Monday, April 2, 2007

I feared they'd shoot me, Hicks said before gag

Mark Coultan Herald Correspondent at Guantanamo Bay and AAP

April 3, 2007

DAVID HICKS feared he would be shot if he did not co-operate with US interrogators, the Australian prisoner says in an affidavit for an English court case.

And his Australian lawyer says he was tortured during his time at Guantanamo Bay, contradicting Hicks's plea bargain statement, in which he said he had not been mistreated by the US.

Hicks, who has spent five years in the US military prison at Guantanamo Bay, Cuba, after he was captured in Afghanistan in late 2001, last week pleaded guilty to a charge of giving material support to terrorists.

In the plea bargain document, Hicks said: "I have never been illegally treated by any person or persons while in the custody of the United States."

But the ABC's Four Corners last night reported that Hicks had recently signed an affidavit for an English court setting out ill treatment.

"I realised that if I did not cooperate with US interrogators, I might be shot," the ABC quoted Hicks as saying.

In the affidavit Hicks also claims that he was slapped, kicked, punched and spat on in Afghanistan, the ABC reported.

He could hear other detainees screaming in pain, saw the marks of their beatings and had a shotgun trained on him during interrogation.

Hicks says in the affidavit that by early 2003, he "felt that I had to ensure that whatever I did pleased the interrogators to keep from being physically abused, placed in isolation and remaining at Guantanamo for the rest of my life", the ABC reported.

He also details twice being taken off a US warship, flown to an unknown location and physically abused by US personnel for a total of 16 hours, although two US investigations have found that claim unsubstantiated.

The allegations were made in a document which was to have been presented to an appeal in London against the British Government's refusal to grant him citizenship.

In this he says he had been repeatedly hit on the back of a head with a rifle, slapped on the head, spat on, kicked, stepped on by troops and punched in the temple.

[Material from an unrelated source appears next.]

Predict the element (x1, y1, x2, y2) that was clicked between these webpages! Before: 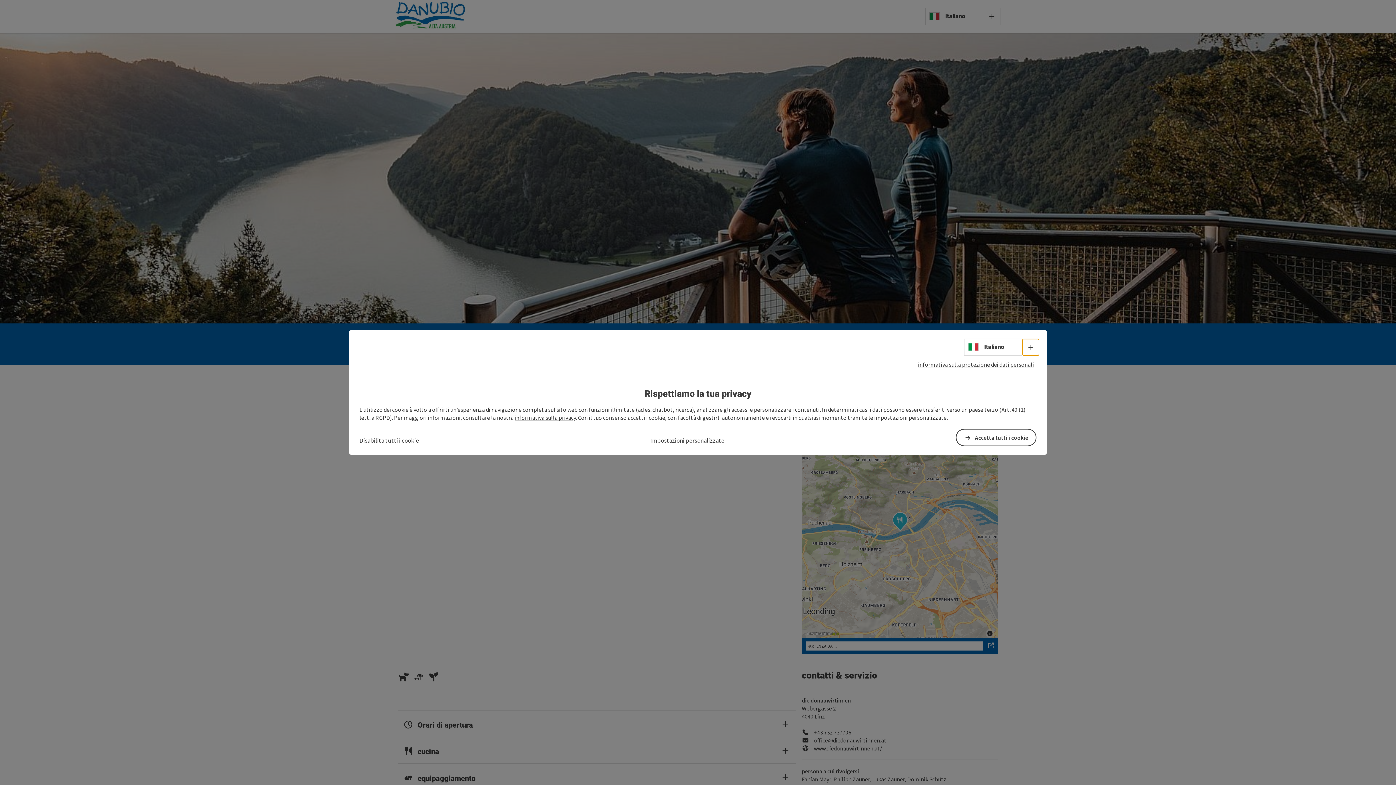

He also claims that a piece of plastic had been forced into his rectum "for no apparent reason".

Hicks's Australian lawyer, David McLeod, made the torture allegation when asked about further interrogations that Hicks has agreed to undergo before he left Guantanamo Bay.

As part of his plea bargain, Hicks signed a document saying he would co-operate "fully, completely and truthfully in post-trial briefings and interviews".

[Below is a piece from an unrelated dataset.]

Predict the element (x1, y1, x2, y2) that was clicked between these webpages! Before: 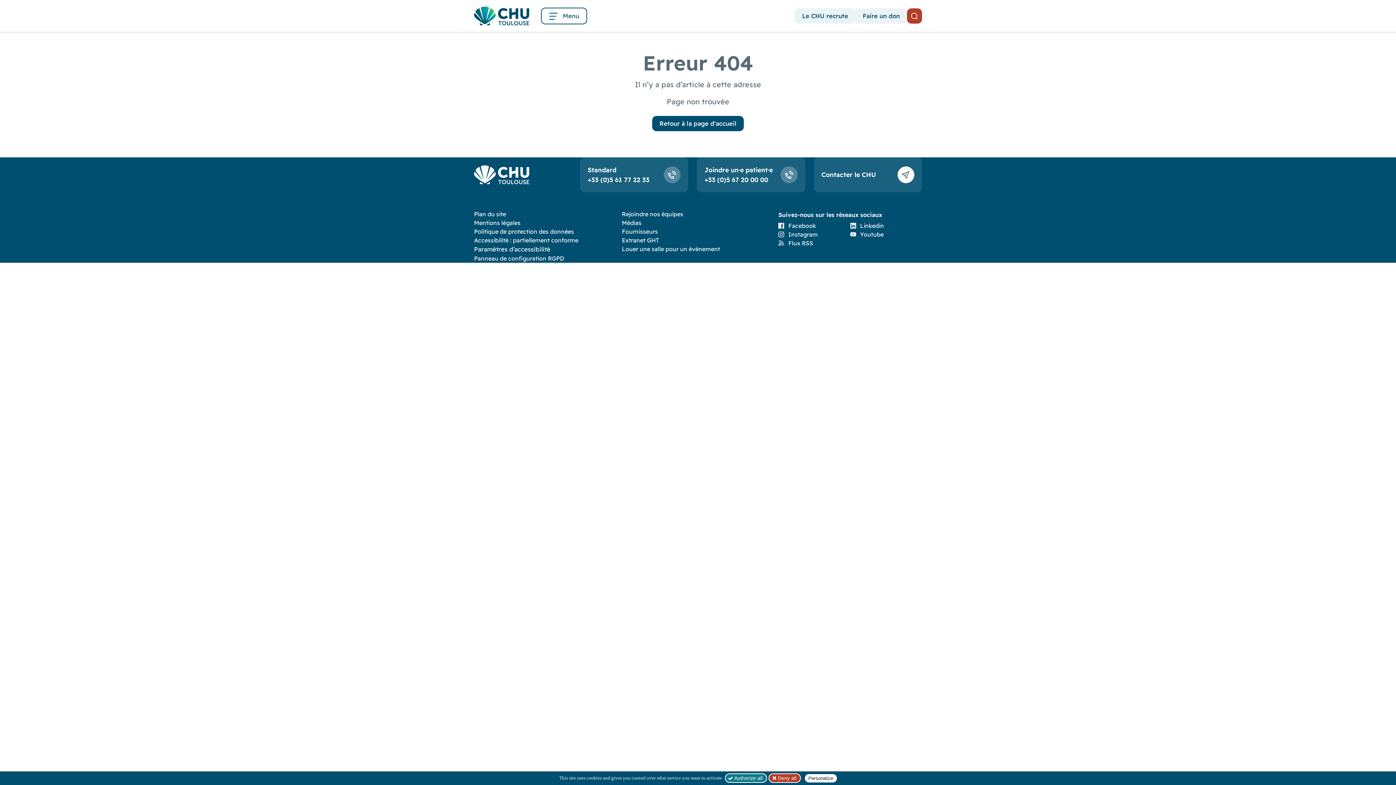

Asked on Sunday about these interviews, Mr McLeod said: "Steps were taken this morning to introduce David to the interrogators here at Guantanamo and there will be a process which will unfold before he leaves. He will be asked to co-operate in a number of issues, but we don't see any problems."

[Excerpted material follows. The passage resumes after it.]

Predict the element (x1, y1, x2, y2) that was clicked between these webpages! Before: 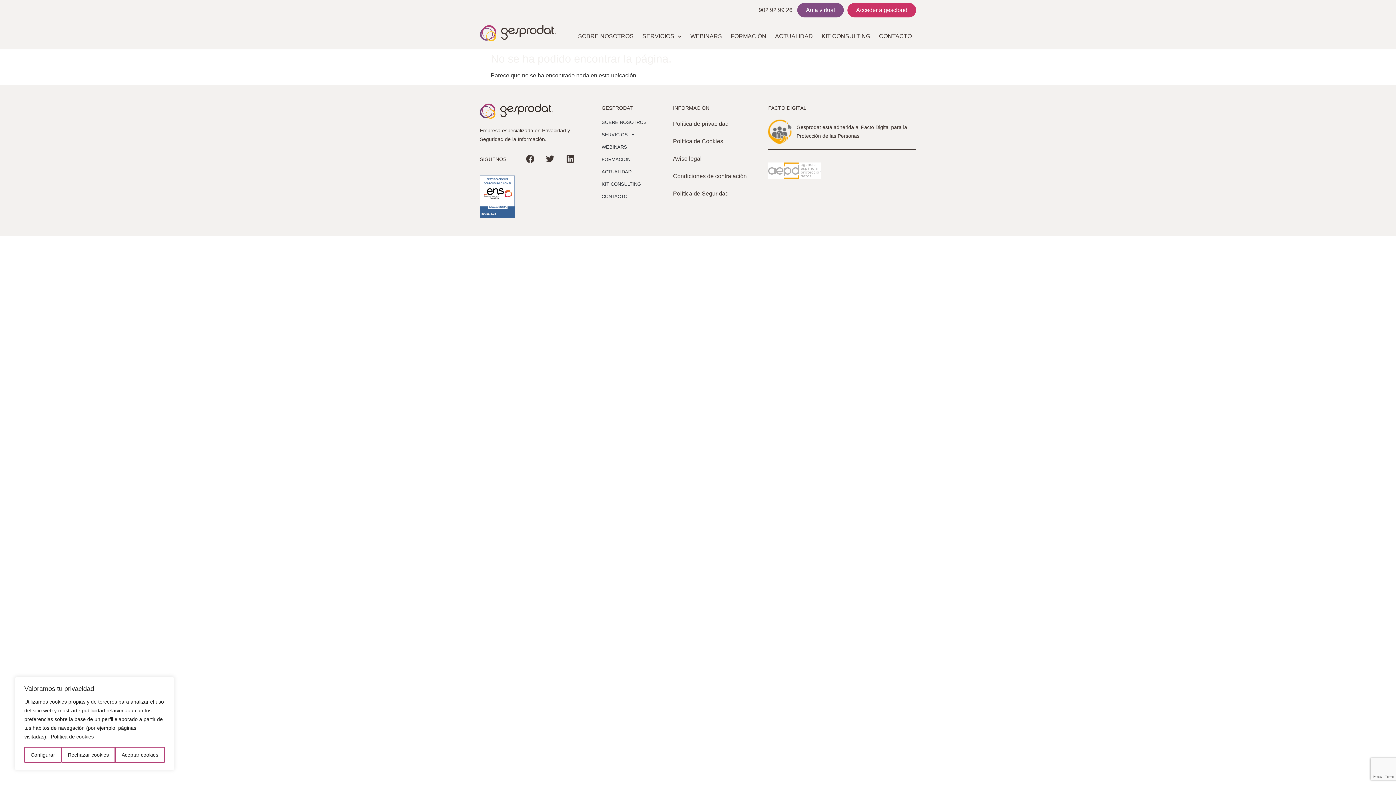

When asked if this would take the same format as his previous interrogations, Mr McLeod said: "Well, hopefully without the torture this time."

His statement was provocative, given that Hicks is still waiting to be transferred to Australia.

Mr McLeod was able to speak more freely than Hicks's American lawyers because he was not a signatory to the plea bargain. Only US lawyers are allowed to represent the detainees at Guantanamo Bay.